Por · Revisão: Rafael Toledo · Atualizado em 2026-08-06 · 2 fontes oficiais verificadas

O pedido pode partir da própria mulher em situação de violência doméstica, sem necessidade de advogado, diretamente na delegacia ou perante o juizado de violência doméstica, e o juiz tem 48 horas para decidir. É a medida protetiva de urgência, prevista nos artigos 22 a 24 da Lei 11.340/2006, a Lei Maria da Penha, que existe independentemente de haver ou não um processo criminal em curso contra o agressor.

O que pode ser determinado

O artigo 22 permite ao juiz determinar afastamento do agressor do lar, proibição de aproximação e de contato por qualquer meio, proibição de frequentar determinados lugares e restrição de visitas a filhos menores, entre outras medidas, que podem ser aplicadas isolada ou cumulativamente e revistas a qualquer tempo.

O prazo de 48 horas e o caminho até o juiz

Registrado o pedido na delegacia, o expediente com o pedido de medidas protetivas deve ser remetido ao juiz em 48 horas, conforme o artigo 12, III, e o juiz decide também em até 48 horas, dando ciência ao Ministério Público, nos termos do artigo 18. A urgência do prazo reflete a lógica protetiva da lei.
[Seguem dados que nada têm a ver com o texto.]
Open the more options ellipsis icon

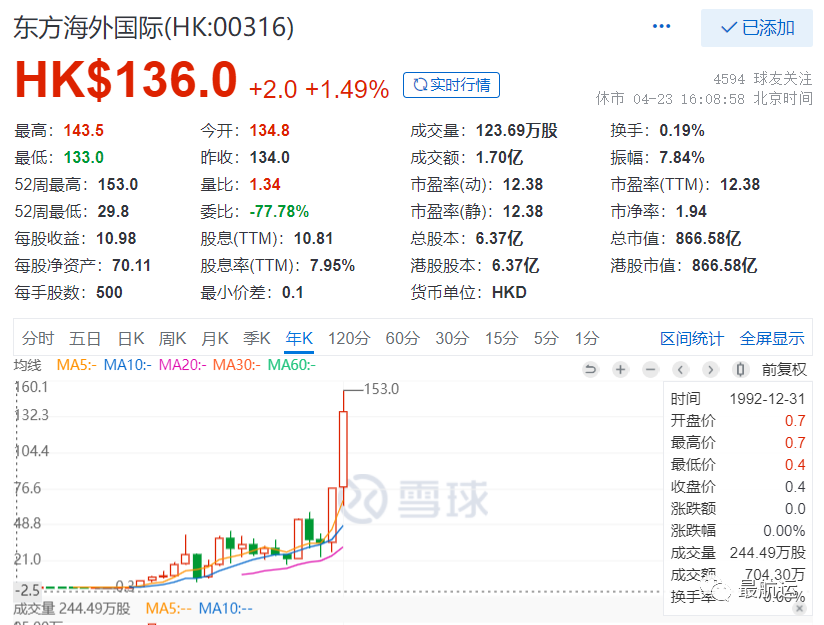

Medida protetiva não depende de inquérito ou ação penal

A concessão da medida é autônoma em relação ao andamento criminal contra o agressor: mesmo sem denúncia oferecida, ou mesmo que o caso venha a ser arquivado, a proteção pode ser mantida enquanto o risco existir, porque seu objetivo é prevenir novos episódios de violência, não punir o agressor.

O crime de descumprimento

Descumprir medida protetiva de urgência é crime autônomo, previsto no artigo 24-A da própria Lei Maria da Penha, com pena de reclusão de dois a cinco anos e multa desde a Lei 14.994/2024, o que reforça o caráter obrigatório da decisão judicial e permite prisão em flagrante do agressor que violar a proteção.

Perguntas frequentes

É preciso registrar boletim de ocorrência para pedir medida protetiva?

O pedido costuma ser formalizado na delegacia junto ao registro do fato, mas o essencial é a manifestação de vontade da vítima perante a autoridade policial ou diretamente ao juízo.